# What you should do
The expected output is each line from the one containing "Task: Enable copying" to the last line of the data below, set down exactly, minus the pictures.

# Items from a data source
########

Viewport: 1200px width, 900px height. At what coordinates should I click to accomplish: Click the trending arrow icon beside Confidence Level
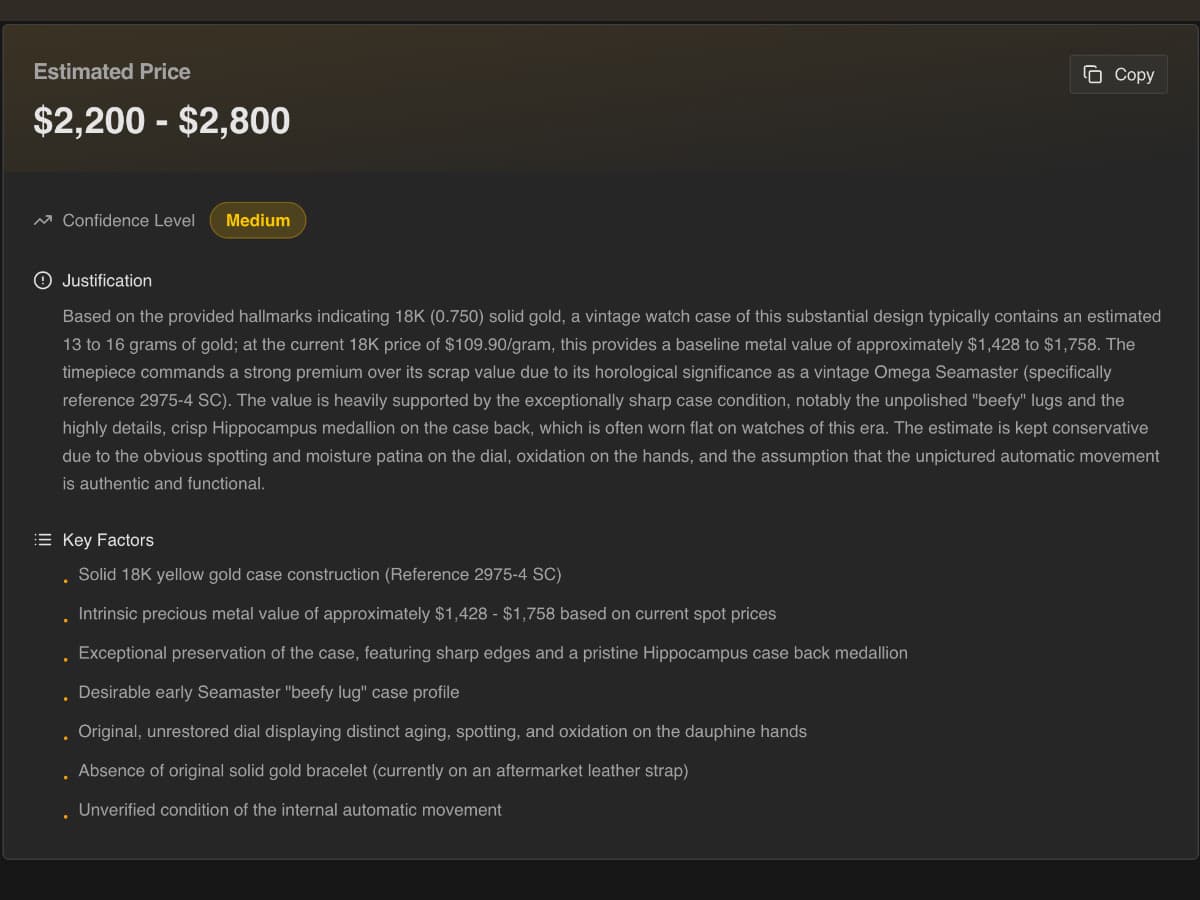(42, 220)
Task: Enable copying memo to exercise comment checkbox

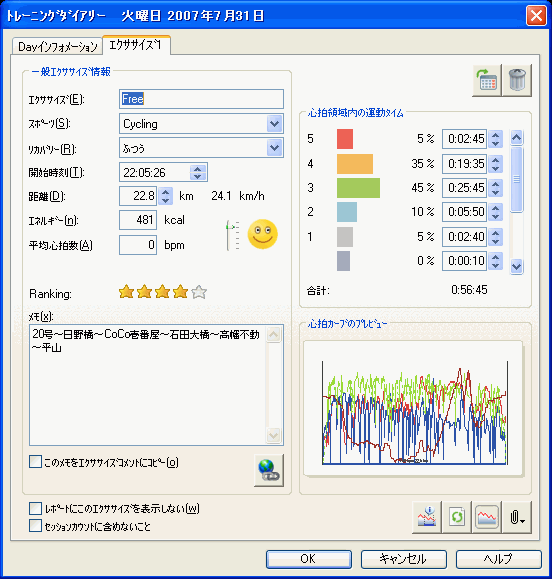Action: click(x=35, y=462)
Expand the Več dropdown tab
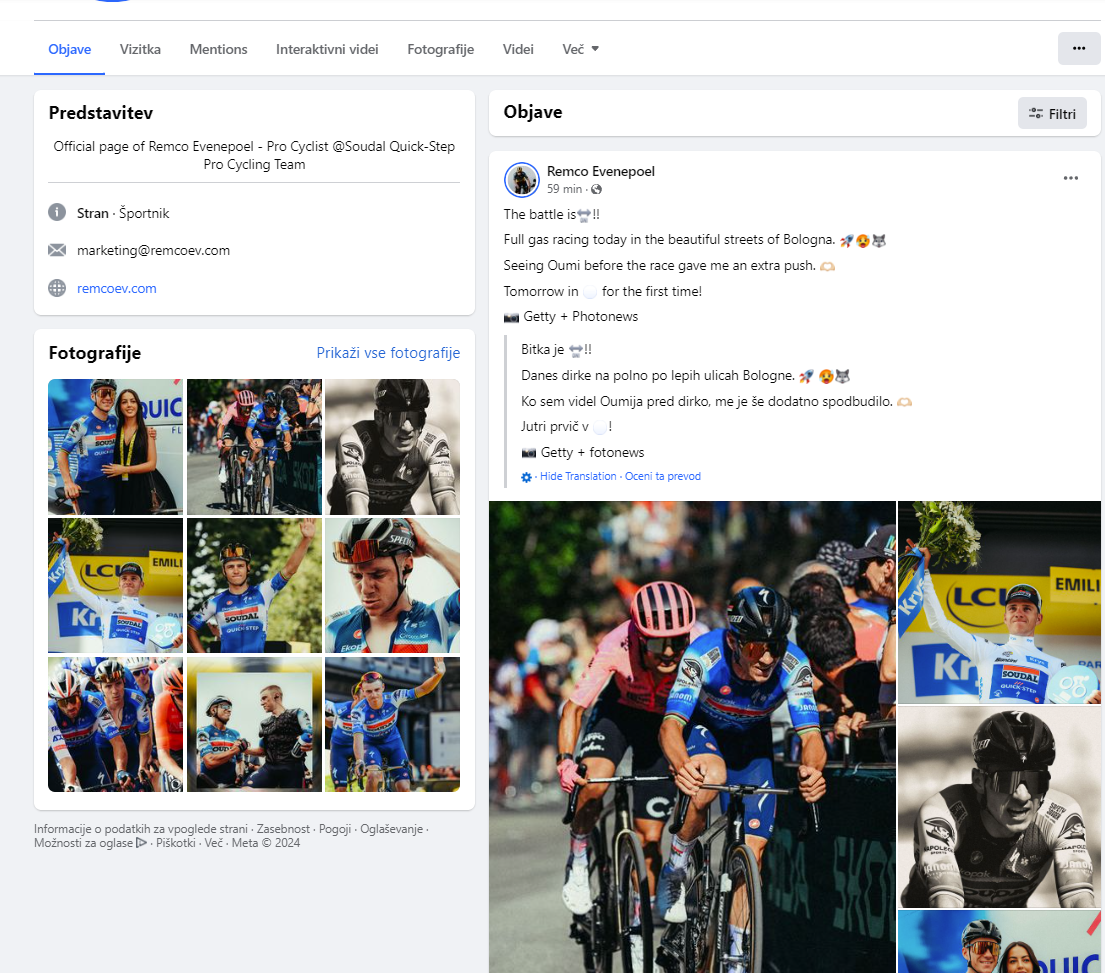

########

# Response
Task: Enable copying memo to exercise comment checkbox

Action: click(x=35, y=462)
Expand the Več dropdown tab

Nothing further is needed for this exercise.